I used my favorite cookie shooting lens on a 35mm film camera.  That would be the 90 Summicron on a Leica R8.  Shot on color negative film and scanned on one of the many scanners we went through in our quest for the great scan.  The image would be much better if we shot it now because we'd be able to shoot it with some sort of ultra-high resolution camera which would allow us to zoom in on the cookies and even count the separate crumbs!  But alas, it was shot early in the century before the widespread adaptation of cutting edge technology.  Much to my chagrin.  Another frame into the trash heap of history.

2.04.2010

Thinking about thought in a media rich environment.

Revolving doors on West Sixth street, Austin, Texas.  
Camera:  Olympus EP2

There are a lot of thoughts that I think I've generated in the vacuum of my own mind which I'm pretty sure are just the manifestation of years and years of immersion in a media rich culture.  I think my subconscious spends a lot of time stealing and borrowing fun snippets of concepts and visions that I catch and snatch across time and experience.  And that makes me sad because I wonder if our culture mediates against the chance of having an original thought.  Just as people say they were "standing on the shoulders of giants"  when they accomplish something profound; I wonder if we as a creative class are just the culmination and revolving door synthesis of all the "Leave it to Beaver" and "24" and "Gilligan's Island" shows we've watched, mixed with a dose of Dr. Suess, a little Susan Sontag and stirred around by some "Blade Runner" and "The Sound of Music".  I know the accompanying sound track is a raucous mix of Beethoven, The Beatles, Mozart, The Rolling Stones and Joni Mitchell and disco.

With six billion people in the world are there still original thoughts?  Or are we destined to sample and mix?

I came up with an idea for a new book recently.  I thought it was pretty cool and pretty sexy.  When I pitched it to a publisher they said, in effect:  "You seem to be on to a very important trend.  But we've already signed a writer for that project."  When I go out to photograph I struggle with a saturated awareness of the history of photography and the work that's happening everywhere around me.  Am I referencing previous work by artists?  Am I using a "melody line" in reference or is it a visual cliche that we're all destined to rework until the next swirl hits?
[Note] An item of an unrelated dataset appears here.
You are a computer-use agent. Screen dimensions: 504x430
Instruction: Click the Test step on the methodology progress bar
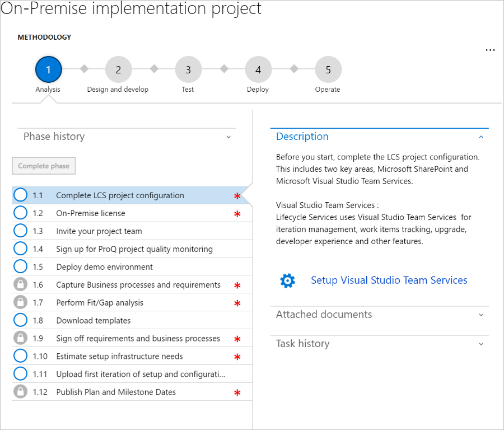pyautogui.click(x=188, y=69)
Photographers tend to be of two minds.  In the first category are compulsive researchers like me who look and look and look.  And the research is promiscuous;  I can probably tell you what camera and lens were used as well as who took the picture and where it first appeared.   So I am paralyzed by over consuming information.  I curse the web for that.  But the other extreme is the photographers who curmudgeonly refuse to know what's going on in their field  and who resist the computer at all costs.  They consider their vision unsullied until someone points out to them that the opus they've struggled with for decades has already been done, many times, and usually much better. Because few are truly resistant to the persistence "the messages". Paralysis or re-invention of the wheel?  There has to be a better choice.
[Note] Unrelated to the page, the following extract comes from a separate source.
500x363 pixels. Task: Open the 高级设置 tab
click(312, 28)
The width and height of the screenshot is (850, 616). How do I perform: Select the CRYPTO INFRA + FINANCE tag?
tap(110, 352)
At this point I'm sure the cliche minded have already jumped to the story about the patent clerk who, well over a hundred years ago, suggested closing the patent office because he was certain that all the good and original ideas had already been considered.  But that's not quite where I'm headed here.

I think we make so much work to please our audiences.  We shoot what we shoot because we want to be perceived as creative and cool.  Our map for coolness is the compilation of greatest hits that serially litter our attention.  We reference and tweak and bend them like Stephen Fairey with his poster of Obama, which started life as someone else's photograph.  And the problem is that we sometimes, unintentionally, step over the line into pure plagiarism.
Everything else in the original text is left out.